Impressive! Looks like a nice alternative or evolutionary step for a ball machine. Either way, teach it to serve :)

V__

This is so interesting. Especially since it's kinda weird to train a robot to mimicking human play. I wonder what a perfect robot what actually behave like. It wouldn't need to split-step to activate muscles, the footwork would probably be minimal. I imagine a lot of different unusual looking swings to confuse human players, while still making perfect contact. It could make really late drop shots or even rotate the racket at the last moment for crazy angles. Would love to watch this.

ilaksh

We have just started ramping up practical use of imitation learning from human demonstrations in humanoids. A bigger development is that one or two projects are working on training foundational vision action language models based on large video datasets.
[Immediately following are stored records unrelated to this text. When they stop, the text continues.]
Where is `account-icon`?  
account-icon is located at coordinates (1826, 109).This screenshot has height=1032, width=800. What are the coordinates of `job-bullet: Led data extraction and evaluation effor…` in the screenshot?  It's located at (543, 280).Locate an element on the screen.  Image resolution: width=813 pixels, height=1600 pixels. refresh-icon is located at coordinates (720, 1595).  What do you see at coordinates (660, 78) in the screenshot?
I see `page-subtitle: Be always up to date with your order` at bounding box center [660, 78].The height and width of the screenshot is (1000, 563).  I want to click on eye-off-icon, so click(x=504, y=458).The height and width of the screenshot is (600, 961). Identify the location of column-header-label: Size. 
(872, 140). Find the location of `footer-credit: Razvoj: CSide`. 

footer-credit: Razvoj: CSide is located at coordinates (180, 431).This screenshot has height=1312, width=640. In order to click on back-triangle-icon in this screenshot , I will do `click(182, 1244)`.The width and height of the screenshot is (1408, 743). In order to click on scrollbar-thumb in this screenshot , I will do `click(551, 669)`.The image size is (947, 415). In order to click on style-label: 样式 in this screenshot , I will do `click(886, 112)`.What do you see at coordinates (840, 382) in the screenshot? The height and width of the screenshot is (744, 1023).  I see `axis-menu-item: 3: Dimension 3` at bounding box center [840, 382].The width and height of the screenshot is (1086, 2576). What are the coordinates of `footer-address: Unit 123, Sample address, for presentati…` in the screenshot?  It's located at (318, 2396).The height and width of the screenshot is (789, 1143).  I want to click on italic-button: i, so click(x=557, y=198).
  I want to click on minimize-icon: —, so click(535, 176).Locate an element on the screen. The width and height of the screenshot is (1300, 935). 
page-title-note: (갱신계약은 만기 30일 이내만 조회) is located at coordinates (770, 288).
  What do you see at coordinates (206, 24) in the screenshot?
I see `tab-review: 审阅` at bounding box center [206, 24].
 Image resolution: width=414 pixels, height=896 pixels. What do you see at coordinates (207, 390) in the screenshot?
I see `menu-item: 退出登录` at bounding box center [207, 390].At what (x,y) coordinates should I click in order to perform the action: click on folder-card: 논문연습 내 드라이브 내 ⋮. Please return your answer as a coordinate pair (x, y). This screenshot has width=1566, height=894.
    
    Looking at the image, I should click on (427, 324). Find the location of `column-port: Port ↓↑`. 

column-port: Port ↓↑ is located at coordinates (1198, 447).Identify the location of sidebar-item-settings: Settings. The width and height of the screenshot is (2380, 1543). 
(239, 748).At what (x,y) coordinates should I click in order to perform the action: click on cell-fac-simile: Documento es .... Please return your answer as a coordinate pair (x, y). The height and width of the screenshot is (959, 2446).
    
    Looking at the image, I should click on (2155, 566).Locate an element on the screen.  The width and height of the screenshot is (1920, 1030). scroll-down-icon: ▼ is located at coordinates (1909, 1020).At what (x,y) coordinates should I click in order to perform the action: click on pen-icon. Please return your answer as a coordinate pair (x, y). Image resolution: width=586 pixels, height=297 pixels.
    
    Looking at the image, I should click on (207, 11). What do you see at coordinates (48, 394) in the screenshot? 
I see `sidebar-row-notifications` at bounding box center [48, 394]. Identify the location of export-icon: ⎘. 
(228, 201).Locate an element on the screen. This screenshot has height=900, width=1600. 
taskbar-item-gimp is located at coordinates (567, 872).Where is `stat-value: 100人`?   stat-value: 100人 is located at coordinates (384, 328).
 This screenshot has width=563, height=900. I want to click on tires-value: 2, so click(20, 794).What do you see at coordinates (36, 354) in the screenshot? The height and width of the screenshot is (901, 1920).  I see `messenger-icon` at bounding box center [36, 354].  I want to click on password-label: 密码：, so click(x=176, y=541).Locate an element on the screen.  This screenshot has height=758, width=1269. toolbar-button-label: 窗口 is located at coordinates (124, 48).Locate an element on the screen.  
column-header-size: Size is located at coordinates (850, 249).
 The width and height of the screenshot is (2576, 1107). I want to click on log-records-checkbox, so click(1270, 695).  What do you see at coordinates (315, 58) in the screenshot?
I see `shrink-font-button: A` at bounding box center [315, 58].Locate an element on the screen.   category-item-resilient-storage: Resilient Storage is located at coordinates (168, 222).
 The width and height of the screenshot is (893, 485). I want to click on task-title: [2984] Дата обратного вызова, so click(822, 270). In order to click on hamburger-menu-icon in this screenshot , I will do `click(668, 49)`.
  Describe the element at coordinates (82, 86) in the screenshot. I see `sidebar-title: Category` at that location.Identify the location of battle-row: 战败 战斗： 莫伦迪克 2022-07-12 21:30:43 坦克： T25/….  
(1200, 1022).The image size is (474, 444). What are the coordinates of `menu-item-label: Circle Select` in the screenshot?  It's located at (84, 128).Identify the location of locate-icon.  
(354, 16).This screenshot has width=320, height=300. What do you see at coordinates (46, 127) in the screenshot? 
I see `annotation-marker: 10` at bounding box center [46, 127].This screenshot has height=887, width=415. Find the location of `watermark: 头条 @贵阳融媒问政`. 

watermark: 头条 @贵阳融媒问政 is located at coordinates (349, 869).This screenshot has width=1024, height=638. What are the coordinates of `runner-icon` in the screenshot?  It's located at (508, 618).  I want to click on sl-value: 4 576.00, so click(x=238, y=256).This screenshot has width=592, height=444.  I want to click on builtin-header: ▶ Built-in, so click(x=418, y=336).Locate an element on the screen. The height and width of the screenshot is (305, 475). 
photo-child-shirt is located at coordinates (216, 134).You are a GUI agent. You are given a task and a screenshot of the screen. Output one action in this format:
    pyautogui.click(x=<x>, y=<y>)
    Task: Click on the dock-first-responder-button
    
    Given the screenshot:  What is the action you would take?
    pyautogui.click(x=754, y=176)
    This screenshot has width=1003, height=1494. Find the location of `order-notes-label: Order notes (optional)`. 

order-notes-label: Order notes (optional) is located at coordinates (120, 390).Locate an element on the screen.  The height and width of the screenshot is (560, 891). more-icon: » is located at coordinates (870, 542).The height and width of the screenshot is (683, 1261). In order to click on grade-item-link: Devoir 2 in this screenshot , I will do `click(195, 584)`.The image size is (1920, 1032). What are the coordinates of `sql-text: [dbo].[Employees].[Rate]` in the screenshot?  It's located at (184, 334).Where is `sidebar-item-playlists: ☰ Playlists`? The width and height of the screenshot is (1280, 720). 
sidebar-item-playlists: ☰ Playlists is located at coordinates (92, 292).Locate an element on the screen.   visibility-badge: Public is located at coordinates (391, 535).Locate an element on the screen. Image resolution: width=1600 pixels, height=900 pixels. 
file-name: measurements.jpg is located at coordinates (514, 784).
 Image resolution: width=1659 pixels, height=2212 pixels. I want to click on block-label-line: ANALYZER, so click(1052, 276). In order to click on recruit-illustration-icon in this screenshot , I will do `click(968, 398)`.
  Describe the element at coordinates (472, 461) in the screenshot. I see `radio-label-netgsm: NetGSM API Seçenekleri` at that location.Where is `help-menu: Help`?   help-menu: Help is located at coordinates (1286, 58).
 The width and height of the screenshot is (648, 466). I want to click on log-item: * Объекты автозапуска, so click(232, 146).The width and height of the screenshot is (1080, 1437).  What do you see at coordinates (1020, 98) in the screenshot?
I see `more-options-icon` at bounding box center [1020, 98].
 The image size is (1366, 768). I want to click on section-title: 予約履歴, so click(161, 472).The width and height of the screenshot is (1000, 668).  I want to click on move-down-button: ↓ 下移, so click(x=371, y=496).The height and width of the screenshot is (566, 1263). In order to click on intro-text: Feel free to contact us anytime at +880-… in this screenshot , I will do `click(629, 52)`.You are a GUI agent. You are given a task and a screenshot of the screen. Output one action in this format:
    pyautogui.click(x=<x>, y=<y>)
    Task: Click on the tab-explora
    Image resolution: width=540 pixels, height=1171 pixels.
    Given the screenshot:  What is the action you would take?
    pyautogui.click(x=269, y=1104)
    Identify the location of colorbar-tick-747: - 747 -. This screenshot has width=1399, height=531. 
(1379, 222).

I think before the end of summer general purpose physical knowledge and capabilities will start to be demonstrated by one or more humanoid AI or robotics groups. Maybe 18 months at the absolute latest. I'm guessing by next year or 2028 there will be services where you can order a robot to come cook and or clean for you. By 2029 it should be quite affordable to get a humanoid on a short term rental. Do we have any standard benchmarks for humanoids to do domestic tasks?

kace91

Now we intellectual workers can race physical workers to see who becomes obsolete first!

sam1r

So this is all pretty much theoretical, but very tightly woven strictly bounded protocols to be brought to production-- perhaps an accelerated alternative to perceive a much sooner ETA of 18months... Maybe its moreso about reaching out to the right people about this "white paper" worthy research. AFAIK, billions of dollars are poured into tennis mechanics at the highest level. Introduce this to the right group of people, I truly can see this funded to play Janik Sinner where he would pay as a service to play against his worst nightmare.